> **Supplied entries**
▼
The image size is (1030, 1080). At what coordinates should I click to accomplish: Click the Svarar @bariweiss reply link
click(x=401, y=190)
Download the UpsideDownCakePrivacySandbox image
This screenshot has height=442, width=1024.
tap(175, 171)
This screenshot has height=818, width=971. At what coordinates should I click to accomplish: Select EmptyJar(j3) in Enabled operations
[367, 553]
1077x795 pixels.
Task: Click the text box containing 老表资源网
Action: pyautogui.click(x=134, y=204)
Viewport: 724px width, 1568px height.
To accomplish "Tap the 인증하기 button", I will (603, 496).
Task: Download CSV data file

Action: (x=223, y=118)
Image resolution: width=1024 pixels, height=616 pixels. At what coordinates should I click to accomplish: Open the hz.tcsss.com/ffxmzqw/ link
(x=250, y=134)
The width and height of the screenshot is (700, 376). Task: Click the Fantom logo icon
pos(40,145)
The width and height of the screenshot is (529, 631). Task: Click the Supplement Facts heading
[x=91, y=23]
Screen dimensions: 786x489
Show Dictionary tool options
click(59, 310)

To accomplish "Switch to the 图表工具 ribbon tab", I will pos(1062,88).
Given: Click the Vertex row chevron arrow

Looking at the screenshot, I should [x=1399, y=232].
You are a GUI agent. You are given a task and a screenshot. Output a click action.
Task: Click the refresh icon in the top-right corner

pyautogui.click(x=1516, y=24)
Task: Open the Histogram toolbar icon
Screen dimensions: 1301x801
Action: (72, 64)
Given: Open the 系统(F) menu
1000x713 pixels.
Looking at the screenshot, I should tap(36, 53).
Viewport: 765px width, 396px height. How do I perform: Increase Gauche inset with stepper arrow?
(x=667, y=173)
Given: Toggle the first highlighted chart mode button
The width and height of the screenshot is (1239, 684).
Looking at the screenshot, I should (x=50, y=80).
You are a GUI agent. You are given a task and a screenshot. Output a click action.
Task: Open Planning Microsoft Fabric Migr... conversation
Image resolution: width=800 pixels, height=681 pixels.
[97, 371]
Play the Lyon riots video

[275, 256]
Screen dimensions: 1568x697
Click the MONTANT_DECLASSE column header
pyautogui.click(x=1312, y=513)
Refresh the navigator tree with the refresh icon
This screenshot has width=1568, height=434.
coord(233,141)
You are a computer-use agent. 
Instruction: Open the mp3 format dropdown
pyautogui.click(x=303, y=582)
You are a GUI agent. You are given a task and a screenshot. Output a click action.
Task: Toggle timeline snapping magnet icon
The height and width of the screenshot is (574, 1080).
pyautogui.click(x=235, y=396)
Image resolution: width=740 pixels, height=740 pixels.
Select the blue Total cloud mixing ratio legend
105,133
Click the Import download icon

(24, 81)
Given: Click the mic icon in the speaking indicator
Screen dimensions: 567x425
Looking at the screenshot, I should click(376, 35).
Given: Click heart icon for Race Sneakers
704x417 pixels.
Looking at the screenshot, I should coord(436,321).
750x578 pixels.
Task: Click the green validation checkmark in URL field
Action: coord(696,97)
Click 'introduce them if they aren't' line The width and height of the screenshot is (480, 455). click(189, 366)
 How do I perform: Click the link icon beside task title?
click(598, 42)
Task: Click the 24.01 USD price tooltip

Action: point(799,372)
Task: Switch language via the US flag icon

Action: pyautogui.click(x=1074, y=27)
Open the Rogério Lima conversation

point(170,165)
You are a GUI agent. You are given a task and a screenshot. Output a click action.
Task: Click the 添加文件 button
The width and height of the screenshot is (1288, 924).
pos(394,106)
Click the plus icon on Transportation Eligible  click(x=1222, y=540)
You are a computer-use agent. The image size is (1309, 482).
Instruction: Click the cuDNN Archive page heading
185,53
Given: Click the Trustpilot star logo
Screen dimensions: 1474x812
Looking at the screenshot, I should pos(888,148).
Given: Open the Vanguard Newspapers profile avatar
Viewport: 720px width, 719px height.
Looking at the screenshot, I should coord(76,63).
▲
> **Assigned task**
Could you state how many lines in the data hold the word "button"? Only the number should be given.

> **Your solution**
3